# How do I get a lognormal distribution in Python with Mu and Sigma?

## Question:

I have been trying to get the result of a lognormal distribution using Scipy. I already have the Mu and Sigma, so I don’t need to do any other prep work. If I need to be more specific (and I am trying to be with my limited knowledge of stats), I would say that I am looking for the cumulative function (cdf under Scipy).
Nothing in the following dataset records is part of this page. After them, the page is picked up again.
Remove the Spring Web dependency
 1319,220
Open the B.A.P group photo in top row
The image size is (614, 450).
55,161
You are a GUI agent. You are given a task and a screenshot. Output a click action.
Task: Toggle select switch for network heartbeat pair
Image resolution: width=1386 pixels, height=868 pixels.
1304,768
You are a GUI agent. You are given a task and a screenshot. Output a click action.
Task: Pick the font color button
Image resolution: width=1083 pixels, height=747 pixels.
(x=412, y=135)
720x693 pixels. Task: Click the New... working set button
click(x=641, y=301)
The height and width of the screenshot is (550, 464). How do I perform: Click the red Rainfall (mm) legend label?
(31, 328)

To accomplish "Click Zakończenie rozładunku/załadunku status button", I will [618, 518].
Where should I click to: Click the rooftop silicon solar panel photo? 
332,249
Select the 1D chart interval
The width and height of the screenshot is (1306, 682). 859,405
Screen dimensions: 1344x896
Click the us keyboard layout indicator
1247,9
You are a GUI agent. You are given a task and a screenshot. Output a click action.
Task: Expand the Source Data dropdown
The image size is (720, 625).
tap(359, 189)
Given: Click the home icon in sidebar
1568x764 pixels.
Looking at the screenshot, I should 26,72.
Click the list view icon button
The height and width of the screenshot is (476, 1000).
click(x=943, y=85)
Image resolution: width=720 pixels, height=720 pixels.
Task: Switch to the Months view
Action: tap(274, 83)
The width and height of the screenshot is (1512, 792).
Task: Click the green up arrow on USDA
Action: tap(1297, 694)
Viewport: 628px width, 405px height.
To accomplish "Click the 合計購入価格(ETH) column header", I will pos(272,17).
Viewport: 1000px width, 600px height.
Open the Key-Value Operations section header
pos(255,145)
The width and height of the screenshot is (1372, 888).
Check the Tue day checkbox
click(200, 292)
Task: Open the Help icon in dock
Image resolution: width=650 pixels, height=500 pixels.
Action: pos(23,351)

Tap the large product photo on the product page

The problem is that I can’t figure out how to do this with just the mean and standard deviation on a scale of 0-1 (ie the answer returned should be something from 0-1). I’m also not sure which method from **dist**, I should be using to get the answer. I’ve tried reading the documentation and looking through SO, but the relevant questions (like this and this) didn’t seem to provide the answers I was looking for.

Here is a code sample of what I am working with. Thanks.

```
from scipy.stats import lognorm
stddev = 0.859455801705594
mean = 0.418749176686875
total = 37
dist = lognorm.cdf(total,mean,stddev)
```

**UPDATE:**

So after a bit of work and a little research, I got a little further. But I still am getting the wrong answer. The new code is below. According to R and Excel, the result should be *.7434*, but that’s clearly not what is happening. Is there a logic flaw I am missing?

```
dist = lognorm([1.744],loc=2.0785)
dist.cdf(25) # yields=0.96374596, expected=0.7434
```

**UPDATE 2:**

Working lognorm implementation which yields the correct **0.7434** result.

```
def lognorm(self,x,mu=0,sigma=1):
a = (math.log(x) - mu)/math.sqrt(2*sigma**2)
p = 0.5 + 0.5*math.erf(a)
return p
lognorm(25,1.744,2.0785)
> 0.7434
```

## Answers:

It sounds like you want to instantiate a “frozen” distribution from known parameters. In your example, you could do something like:

```
from scipy.stats import lognorm
stddev = 0.859455801705594
mean = 0.418749176686875
dist=lognorm([stddev],loc=mean)
```

which will give you a lognorm distribution object with the mean and standard deviation you specify. You can then get the pdf or cdf like this:

```
import numpy as np
import pylab as pl
x=np.linspace(0,6,200)
pl.plot(x,dist.pdf(x))
pl.plot(x,dist.cdf(x))
```

Is this what you had in mind?

I know this is a bit late (almost one year!) but I’ve been doing some research on the lognorm function in scipy.stats. A lot of folks seem confused about the input parameters, so I hope to help these people out. The example above is almost correct, but I found it strange to set the mean to the location (“loc”) parameter – this signals that the cdf or pdf doesn’t ‘take off’ until the value is greater than the mean. Also, the mean and standard deviation arguments should be in the form exp(Ln(mean)) and Ln(StdDev), respectively.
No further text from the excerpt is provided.